Segundo especialistas na matéria, “esta questão foi trazida à atenção do Governo dos Estados Unidos da América, de outros países e entidades”. Eles também apelaram a estes países e entidades para “atenuar as consequências imprevistas das sanções, e restabelecer o tratamento para as pessoas cujas vidas estão agora em perigo”. Eles devem assumir plena responsabilidade pelo efeito que as suas acções têm sobre os direitos fundamentais à vida e à saúde de cada indivíduo em todo o mundo”.

Países terceiros, grupos de países, bancos e empresas privadas têm sido excessivamente cautelosos nas suas relações com a Venezuela, porque temem violar involuntariamente as sanções impostas pelos EUA, disseram os peritos da ONU. Como consequência, não é possível transferir dinheiro para fora da Venezuela, e alguns pacientes encontram-se isolados, desamparados, em países para onde se deslocaram à procura de tratamento.

Em causa está um programa gerido pela Fundação Simon Bolivar, o braço caritativo da CitgoPetroleumCorporation, com sede nos Estados Unidos, que ajudou os doentes com cancro, incluindo muitas crianças, a viajar para o estrangeiro para transplantes e para outros tratamentos que lhes permitem salvar as suas vidas.

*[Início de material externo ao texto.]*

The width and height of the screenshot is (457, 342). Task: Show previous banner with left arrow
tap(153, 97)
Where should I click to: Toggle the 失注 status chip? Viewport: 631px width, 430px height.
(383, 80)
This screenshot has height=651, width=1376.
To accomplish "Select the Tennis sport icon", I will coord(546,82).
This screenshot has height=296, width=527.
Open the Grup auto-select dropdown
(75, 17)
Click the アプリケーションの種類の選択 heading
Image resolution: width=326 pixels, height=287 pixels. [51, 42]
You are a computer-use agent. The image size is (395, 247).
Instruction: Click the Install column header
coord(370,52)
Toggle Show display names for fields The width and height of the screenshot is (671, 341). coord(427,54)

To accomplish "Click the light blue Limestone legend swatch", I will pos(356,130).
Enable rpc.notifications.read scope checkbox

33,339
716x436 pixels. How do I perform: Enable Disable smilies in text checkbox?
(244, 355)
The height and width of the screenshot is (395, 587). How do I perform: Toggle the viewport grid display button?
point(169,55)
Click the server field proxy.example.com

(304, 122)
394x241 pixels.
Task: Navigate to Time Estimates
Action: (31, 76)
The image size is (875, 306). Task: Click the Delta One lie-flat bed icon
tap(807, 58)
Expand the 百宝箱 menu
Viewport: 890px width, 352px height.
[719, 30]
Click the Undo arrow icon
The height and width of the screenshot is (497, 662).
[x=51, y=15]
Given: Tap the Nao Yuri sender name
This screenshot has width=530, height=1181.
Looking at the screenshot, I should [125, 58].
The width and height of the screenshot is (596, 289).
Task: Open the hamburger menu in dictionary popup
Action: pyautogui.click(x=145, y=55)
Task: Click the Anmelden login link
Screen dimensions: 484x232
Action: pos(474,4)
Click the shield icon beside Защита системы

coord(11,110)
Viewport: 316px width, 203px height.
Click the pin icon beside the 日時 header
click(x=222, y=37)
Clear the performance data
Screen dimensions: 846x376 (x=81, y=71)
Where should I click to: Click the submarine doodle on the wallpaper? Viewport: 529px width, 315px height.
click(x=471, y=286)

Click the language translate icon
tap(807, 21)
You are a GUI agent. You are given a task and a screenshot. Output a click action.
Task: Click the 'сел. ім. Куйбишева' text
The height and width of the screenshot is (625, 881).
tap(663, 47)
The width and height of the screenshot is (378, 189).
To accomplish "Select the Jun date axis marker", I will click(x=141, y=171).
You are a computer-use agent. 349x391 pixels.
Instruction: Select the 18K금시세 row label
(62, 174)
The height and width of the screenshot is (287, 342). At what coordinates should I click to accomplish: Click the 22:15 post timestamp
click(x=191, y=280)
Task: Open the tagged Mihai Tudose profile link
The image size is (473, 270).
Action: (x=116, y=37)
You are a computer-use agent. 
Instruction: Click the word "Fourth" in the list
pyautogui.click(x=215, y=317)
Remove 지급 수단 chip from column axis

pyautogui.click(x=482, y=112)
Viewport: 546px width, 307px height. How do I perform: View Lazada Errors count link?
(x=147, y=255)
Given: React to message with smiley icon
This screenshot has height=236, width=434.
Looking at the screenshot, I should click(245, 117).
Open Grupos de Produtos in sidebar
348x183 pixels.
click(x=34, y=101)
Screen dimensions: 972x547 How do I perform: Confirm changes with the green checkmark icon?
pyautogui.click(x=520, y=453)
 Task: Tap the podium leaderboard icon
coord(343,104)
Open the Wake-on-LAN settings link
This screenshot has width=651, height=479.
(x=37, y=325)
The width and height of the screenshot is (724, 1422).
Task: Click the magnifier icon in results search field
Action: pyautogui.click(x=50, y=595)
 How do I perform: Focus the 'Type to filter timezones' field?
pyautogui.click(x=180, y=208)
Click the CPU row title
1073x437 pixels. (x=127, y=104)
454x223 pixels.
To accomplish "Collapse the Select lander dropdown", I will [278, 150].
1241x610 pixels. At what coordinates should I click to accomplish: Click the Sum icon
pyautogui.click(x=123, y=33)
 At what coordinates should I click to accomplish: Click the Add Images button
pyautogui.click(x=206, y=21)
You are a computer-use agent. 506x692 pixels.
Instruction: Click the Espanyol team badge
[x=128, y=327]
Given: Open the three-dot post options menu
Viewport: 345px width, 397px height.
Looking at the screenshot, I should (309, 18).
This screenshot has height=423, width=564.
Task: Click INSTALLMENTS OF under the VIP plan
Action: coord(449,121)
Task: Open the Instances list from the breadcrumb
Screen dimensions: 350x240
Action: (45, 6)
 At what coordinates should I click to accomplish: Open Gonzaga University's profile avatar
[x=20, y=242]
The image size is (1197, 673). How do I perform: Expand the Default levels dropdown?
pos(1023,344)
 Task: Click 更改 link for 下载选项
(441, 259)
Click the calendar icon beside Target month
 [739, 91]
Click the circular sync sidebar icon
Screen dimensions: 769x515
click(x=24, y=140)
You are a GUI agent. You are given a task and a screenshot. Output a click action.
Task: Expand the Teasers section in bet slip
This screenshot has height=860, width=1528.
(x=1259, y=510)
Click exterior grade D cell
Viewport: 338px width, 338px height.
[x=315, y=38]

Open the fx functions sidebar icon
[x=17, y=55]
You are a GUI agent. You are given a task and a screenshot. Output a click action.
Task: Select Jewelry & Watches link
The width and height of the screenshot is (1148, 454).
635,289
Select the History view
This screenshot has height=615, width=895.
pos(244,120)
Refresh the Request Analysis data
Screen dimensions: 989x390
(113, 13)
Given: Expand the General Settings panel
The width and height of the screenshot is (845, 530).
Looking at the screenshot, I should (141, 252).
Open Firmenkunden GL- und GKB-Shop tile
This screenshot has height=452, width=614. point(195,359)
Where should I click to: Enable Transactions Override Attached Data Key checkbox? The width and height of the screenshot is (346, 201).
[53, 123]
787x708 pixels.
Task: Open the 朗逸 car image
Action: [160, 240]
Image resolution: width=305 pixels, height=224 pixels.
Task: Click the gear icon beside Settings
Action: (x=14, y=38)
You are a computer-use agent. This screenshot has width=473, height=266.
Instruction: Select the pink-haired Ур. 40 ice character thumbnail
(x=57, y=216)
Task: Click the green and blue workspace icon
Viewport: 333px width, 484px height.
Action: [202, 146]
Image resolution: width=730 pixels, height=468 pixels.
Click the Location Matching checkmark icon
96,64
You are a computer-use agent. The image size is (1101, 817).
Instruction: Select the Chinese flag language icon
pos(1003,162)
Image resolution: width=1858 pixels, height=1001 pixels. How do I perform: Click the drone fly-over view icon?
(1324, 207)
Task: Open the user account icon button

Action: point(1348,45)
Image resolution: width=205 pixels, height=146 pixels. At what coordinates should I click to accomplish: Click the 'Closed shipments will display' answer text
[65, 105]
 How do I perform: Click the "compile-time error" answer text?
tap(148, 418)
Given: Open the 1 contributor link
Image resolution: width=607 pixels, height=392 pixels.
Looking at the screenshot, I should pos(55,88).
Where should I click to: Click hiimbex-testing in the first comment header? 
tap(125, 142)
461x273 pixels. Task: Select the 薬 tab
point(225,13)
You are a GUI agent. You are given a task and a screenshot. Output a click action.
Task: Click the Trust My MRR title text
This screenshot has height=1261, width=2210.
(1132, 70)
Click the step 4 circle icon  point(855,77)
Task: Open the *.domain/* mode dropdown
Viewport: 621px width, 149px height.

Centenas destes pacientes anteriormente encontravam-se vinculados a um programa nacional de transplantes realizado com o Governo da Venezuela, mas o seu tratamento foi interrompido quando os Estados Unidos recusaram o controlo da CitgoPetroleumCorporation ao governo venezuelano.

“Ter como alvo a PDVSA como forma de controlar a agenda política da Venezuela tem trazido consequências devastadoras para centenas de pessoas em tratamento de rejeição de transplantes, tanto na Venezuela como no estrangeiro”, disseram os peritos. “As pessoas em lista de espera de transplantes do Estado também foram informadas de que os seus tratamentos já não continuarão”.

Há cerca de 190 doentes com cancro em lista de espera para tratamento no estrangeiro, e cerca de 14 crianças, incluindo três crianças pequenas, morreram entre 2017 e 2020 à espera de tratamento ao abrigo do programa. Estes casos ilustram a necessidade de protecção total dos direitos humanos fundamentais, disseram os especialistas: “Os Estados têm a obrigação de respeitar, proteger e cumprir os direitos humanos de todas as pessoas afectadas por uma acção internacional directa, mesmo aquelas fora da sua jurisdição ou controlo efectivo, independentemente da sua intenção original.

“Embora o direito à saúde e o direito à vida sejam fundamentais para cada indivíduo em todo o mundo, apelamos a todos os Estados, bancos e empresas privadas para que assumam plena responsabilidade pelos efeitos das suas acções sobre os indivíduos, e para que retirem as sanções, o risco zero e as políticas de conformidade que afectam os direitos humanos fundamentais”.